[Items from a data source]
<<<<

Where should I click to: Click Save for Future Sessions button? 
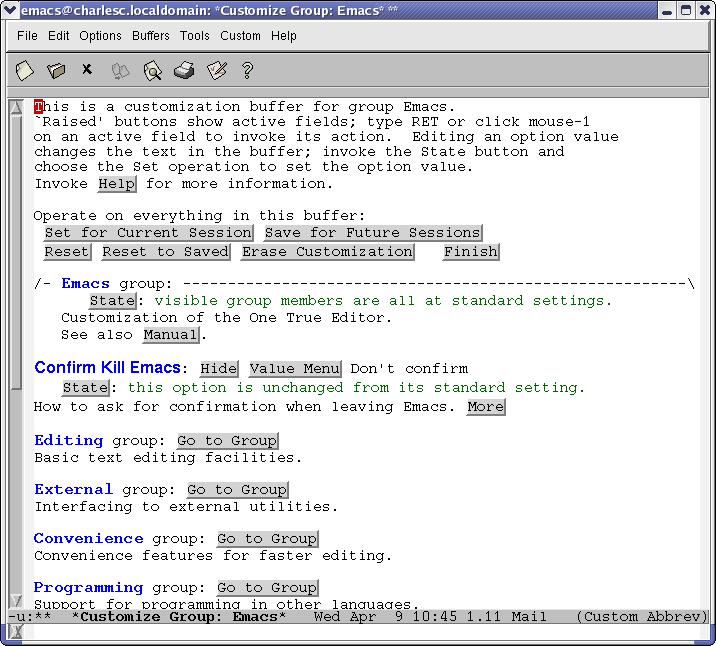pos(373,233)
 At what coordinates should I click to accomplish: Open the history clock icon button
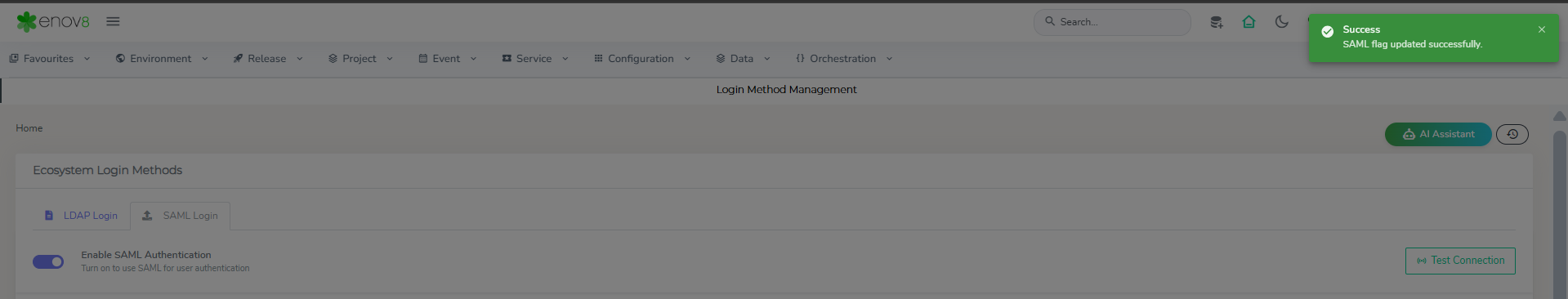(1512, 134)
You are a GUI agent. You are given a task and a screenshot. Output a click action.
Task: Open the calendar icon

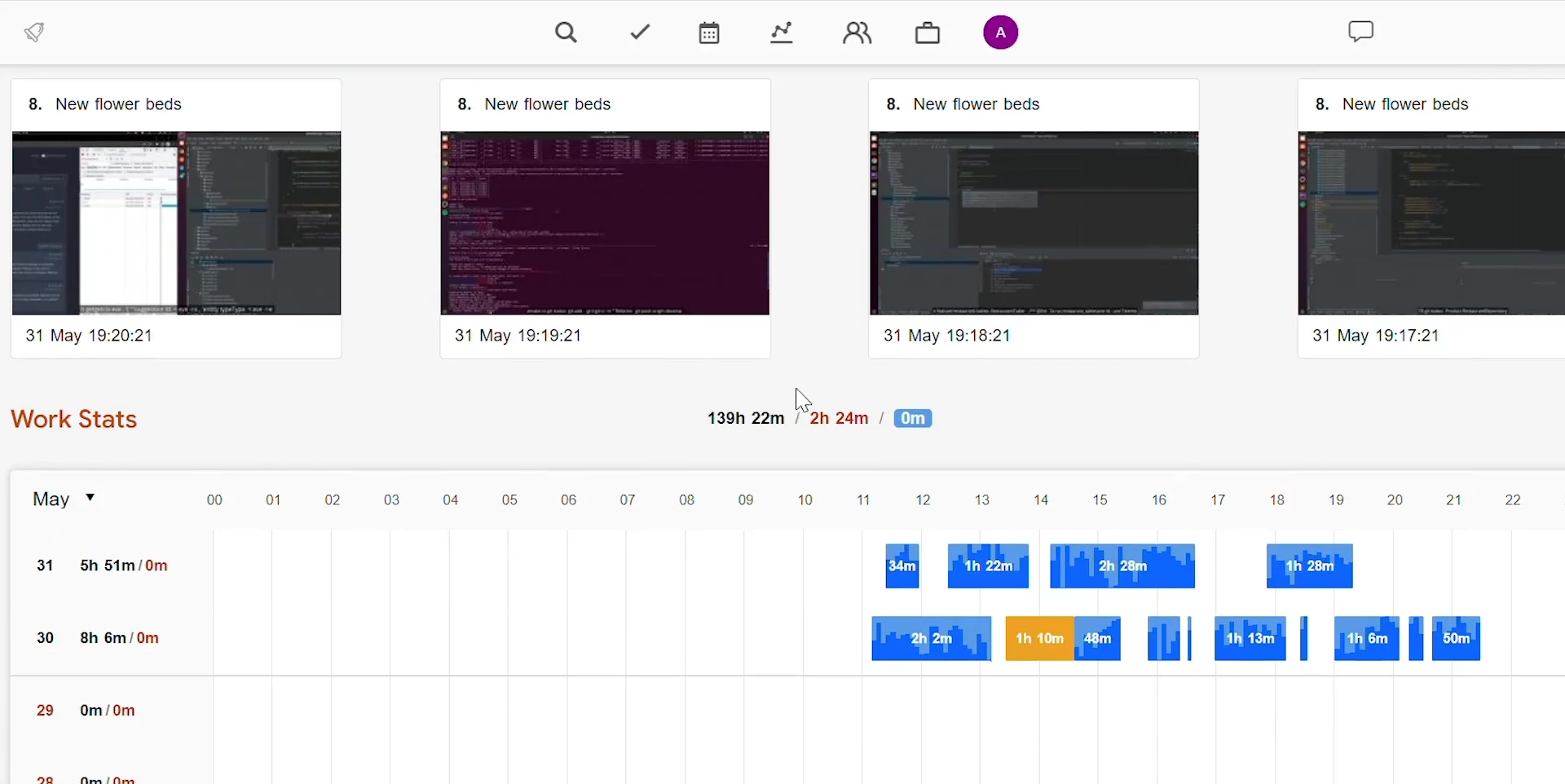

>>>>

AIM OF THE TASK
Although the records contain pictures, only the text should be copied, exactly as it stands.

COMPLETED TASK
Where should I click to: Click Save for Future Sessions button? 
pos(373,233)
 At what coordinates should I click to accomplish: Open the history clock icon button
(1512, 134)
You are a GUI agent. You are given a task and a screenshot. Output a click action.
Task: Open the calendar icon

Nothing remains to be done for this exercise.